The Magnificent Seven (dir. Antoine Fuqua)

Posted: October 11, 2016 in Uncategorized

“America has always equated Democracy with Capitalism. Capitalism with God.”

-Bartholomew Bogue (Peter Sarsgaard)

That is the only memorable line, and the only part of the film even attempting any modern social commentary, in the new “The Magnificent Seven” film, which is a remake of the 1960 original, which itself was an American remake of the classic Japanese film “The Seven Samurai”. While the new film has a diverse cast, and goes out of its way to have its main female character (Haley Bennett) wield a gun (when she’s not baring an excessive amount of cleavage for reasons not intrinsic to the story), it misses a huge opportunity to be a commentary on the modern American zeitgeist (or America has an experiment in general), and instead is simply the most generic of western films that can possibly be made, with one-dimensional characters spouting one-liners as the film devolves into an orgy of bloodless, PG-13 violence. If you like generic westerns, you’ll like the film, but to say it isn’t a disappointment with all of this talent in front of and behind the camera would be a lie.

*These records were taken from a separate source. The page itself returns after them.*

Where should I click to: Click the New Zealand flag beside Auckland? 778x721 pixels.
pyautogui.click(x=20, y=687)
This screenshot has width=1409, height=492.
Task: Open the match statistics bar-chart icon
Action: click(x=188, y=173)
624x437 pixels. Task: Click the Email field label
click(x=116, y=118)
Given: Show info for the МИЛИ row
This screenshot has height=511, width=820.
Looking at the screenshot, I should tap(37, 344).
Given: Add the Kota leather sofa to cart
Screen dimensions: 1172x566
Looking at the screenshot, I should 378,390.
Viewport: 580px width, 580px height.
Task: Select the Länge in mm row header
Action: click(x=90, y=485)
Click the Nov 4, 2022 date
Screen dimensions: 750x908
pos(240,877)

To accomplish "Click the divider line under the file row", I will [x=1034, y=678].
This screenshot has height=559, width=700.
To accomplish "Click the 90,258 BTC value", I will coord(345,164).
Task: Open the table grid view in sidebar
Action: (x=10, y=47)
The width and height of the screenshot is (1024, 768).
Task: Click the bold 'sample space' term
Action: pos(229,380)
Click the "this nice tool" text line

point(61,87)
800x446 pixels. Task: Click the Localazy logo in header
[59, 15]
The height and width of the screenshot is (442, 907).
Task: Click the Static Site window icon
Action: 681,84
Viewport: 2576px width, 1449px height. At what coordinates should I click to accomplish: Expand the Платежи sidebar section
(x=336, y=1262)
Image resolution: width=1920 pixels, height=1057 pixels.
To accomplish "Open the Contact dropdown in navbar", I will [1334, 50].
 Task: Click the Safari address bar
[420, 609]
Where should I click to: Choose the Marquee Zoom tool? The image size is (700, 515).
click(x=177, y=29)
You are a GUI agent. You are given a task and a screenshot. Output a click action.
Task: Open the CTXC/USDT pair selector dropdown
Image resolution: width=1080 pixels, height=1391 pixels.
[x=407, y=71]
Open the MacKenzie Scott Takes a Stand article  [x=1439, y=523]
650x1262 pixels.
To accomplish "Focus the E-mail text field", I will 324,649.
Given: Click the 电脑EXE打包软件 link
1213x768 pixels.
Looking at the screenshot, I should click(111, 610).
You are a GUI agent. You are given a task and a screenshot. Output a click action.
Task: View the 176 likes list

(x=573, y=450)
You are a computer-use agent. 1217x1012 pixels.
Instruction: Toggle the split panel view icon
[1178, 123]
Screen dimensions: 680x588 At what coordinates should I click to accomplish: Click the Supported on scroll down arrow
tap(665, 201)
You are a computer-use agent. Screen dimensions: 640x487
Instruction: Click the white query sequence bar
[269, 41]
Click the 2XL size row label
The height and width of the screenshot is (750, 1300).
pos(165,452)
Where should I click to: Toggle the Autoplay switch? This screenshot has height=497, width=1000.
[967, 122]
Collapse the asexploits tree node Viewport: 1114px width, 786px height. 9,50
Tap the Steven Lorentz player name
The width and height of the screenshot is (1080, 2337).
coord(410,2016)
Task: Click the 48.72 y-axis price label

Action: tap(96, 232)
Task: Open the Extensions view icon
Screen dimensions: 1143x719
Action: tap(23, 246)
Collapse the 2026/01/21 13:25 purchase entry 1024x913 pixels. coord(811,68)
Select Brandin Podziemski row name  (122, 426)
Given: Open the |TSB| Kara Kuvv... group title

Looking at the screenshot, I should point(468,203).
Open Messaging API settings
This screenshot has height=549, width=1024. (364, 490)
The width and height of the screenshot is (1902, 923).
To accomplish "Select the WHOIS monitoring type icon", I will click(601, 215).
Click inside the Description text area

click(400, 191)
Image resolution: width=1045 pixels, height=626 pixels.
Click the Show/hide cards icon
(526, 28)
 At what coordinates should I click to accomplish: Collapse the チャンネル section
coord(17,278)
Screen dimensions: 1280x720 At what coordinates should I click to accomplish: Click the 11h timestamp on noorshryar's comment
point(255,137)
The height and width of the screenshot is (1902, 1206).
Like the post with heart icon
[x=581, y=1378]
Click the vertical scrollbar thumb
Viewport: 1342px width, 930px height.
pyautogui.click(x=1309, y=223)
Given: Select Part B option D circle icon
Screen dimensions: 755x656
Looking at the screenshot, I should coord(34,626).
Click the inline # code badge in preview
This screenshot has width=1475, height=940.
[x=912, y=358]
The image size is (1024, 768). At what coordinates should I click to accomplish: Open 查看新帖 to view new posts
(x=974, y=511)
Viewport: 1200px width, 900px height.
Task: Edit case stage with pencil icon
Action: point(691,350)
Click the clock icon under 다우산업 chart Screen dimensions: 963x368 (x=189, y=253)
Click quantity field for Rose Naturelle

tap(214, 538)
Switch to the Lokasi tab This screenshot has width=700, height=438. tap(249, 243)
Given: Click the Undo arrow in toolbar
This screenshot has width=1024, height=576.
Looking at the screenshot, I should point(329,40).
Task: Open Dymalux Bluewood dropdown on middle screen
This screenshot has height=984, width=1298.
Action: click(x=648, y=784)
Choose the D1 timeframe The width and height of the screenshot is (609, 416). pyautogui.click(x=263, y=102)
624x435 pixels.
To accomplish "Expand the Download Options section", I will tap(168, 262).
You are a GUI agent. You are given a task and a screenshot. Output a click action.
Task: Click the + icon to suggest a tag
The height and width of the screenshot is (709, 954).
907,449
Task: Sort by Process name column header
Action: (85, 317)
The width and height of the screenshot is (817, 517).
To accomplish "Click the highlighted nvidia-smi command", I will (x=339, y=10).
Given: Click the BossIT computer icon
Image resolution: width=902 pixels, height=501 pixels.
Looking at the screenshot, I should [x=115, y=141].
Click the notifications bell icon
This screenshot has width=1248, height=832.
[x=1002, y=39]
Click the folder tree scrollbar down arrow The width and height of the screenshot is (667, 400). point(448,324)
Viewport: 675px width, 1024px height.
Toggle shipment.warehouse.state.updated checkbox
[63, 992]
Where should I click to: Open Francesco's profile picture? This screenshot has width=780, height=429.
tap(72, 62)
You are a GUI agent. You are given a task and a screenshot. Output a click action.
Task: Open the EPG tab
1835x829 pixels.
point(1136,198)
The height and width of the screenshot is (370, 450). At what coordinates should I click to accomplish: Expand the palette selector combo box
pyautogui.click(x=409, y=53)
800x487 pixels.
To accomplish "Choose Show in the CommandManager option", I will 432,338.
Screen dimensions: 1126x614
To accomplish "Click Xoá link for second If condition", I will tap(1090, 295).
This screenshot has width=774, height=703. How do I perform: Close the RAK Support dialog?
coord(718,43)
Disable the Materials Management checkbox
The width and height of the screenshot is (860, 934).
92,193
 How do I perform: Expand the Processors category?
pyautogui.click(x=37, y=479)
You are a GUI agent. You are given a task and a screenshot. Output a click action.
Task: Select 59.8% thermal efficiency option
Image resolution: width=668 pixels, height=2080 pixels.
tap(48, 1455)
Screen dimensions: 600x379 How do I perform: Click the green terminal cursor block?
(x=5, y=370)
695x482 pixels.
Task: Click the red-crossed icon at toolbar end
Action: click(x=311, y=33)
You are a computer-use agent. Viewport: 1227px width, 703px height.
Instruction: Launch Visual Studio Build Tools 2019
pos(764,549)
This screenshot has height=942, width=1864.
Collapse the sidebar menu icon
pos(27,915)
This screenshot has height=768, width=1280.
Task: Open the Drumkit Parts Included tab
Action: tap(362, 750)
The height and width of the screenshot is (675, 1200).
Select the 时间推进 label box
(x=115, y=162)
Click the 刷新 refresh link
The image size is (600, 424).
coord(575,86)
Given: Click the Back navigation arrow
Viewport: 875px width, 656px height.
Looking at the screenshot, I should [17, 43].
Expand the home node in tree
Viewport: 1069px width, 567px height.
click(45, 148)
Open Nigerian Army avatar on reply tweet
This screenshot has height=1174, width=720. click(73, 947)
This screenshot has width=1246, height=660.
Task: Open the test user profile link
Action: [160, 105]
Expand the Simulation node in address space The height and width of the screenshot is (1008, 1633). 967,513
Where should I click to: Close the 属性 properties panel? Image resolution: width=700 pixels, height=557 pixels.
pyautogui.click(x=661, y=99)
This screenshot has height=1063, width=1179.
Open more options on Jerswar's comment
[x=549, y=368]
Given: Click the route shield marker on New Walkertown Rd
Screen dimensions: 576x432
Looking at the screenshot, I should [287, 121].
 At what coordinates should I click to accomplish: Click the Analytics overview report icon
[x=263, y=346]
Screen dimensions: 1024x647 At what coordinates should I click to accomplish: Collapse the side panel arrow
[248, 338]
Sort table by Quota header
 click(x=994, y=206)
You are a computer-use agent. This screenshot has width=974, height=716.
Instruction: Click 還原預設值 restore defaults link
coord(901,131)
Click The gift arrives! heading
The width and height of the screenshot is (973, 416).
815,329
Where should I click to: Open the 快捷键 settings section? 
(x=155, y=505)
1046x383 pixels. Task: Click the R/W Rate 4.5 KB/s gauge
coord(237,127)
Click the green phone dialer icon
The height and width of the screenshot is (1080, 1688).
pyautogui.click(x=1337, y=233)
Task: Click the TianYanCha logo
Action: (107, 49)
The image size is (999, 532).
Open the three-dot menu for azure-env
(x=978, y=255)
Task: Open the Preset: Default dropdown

The plot involves Bogue, a robber baron in the late 1800s who is terrorizing a small town as he extracts all of the natural resources from its mines. After a failed coup against Bogue, resulting in the robber baron’s men killing a number of the citizens, the wife of one of those murdered, Emma (Bennett) sets out to hire a warrant officer, Sam Chisolm (Denzel Washington) to force the Bogue out of town, preferably by killing him. Since Bogue has an army of employed mercenaries at his disposal, Chisolm can’t do this alone, so he recruits as many people as he can to help him train the townspeople to fight back, and offer their guns for the cause. After a very long and occasionally humorous process of recruiting (it takes up almost all of the first act, as opposed to the montage these films usually employee) we have Faraday (Chris Pratt), a wannabe ladies’ man and gambler; Vasquez (Manuel Garcia-Rulfo), a Mexican outlaw; Red Harvest (Martin Sensmeier), an exiled Comanche; Jack Horne (Vincent D’Onofrio), a crazy mountain man who is very Christian and used to scalp Native Americans for government bounty; Goodnight Robicheaux (Ethan Hawke), a former Confederate sniper who had a crisis of conscience and now tours the country with Billy Rocks (Byung-hun Lee), an Asian knife expert that engages in duels for money.  The most progressive thing this film does **SPOILER ALERT** is have only minorities survive of the seven.  It’s not much following a film devoid of any useful social commentary, but it’s a nice little bucking of convention. **SPOILER ENDS**

Despite the somewhat progressive attitude toward race, the film’s only roles for women are in prostitutes, schoolmarms, or wives. Granted, these are the only roles for women usually allotted by the Western genre, but for a film that seems to exist for the purposes of bringing progressiveness to an inherently reactionary genre, one would think they would try to do more for women than have Bennett shoot a gun a few times…like give more than two lines of dialogue to any other female character. Honestly, any progressiveness shown by the film is surface level and lacking any real heart, as the film really just wants to be an easy, down-the-middle western film. Considering how lately we’ve had Westerns like Tarantino’s “Django Unchained” and “The Hateful Eight” actually try to be original in some aspects, and films like the Coen Brothers’ “True Grit” remake put decent new spins on old favorites, it is more than a little disappointing to see this multicultural “Magnificent Seven” remake be so bland, unoriginal, and having no reason to exist. It’s not a horrifically disrespectful piece of shit like this year’s “Ghostbusters” reboot, but this film only exists as a cynical studio product taking the name of a reasonable well-respected film, loading it up with two of the most bankable stars today (Washington and Pratt) and trying to watch the dollars role in. In fact, I’d wager the only reason they even went with a multicultural cast was to make a Western film appeal to minority movie goers, since Westerns are a traditionally white-favorite genre. The fact that no in-movie discussion is made of Washington’s race (which seems peculiar for the year 1879, especially when racial mentions are made of the Mexican, Asian, and Native American characters) seems really ahistorical. I’m not saying I expect the film to dwell on it, but you can’t tell me white people in 1879 aren’t going to be hostile to a black man with a badge shooting white fugitives in their town.

The result is that I had fun with some of the one-liners and the action scenes are serviceable, but there’s no reason for this film to exist, and absolutely nothing memorable about it. Even a lame 3rd act twist connecting Washington’s character to the villain falls flat because you see it coming from a mile away. By the time the film tries to surprise you by *SPOILER AGAIN* having the lone female main character actually be the one to kill the villain *SPOILER ENDS*, it’s too little, too late.

This is the kind of film to rent and play in the background while you cook something in the kitchen or have an unrelated conversation on the couch with someone. C.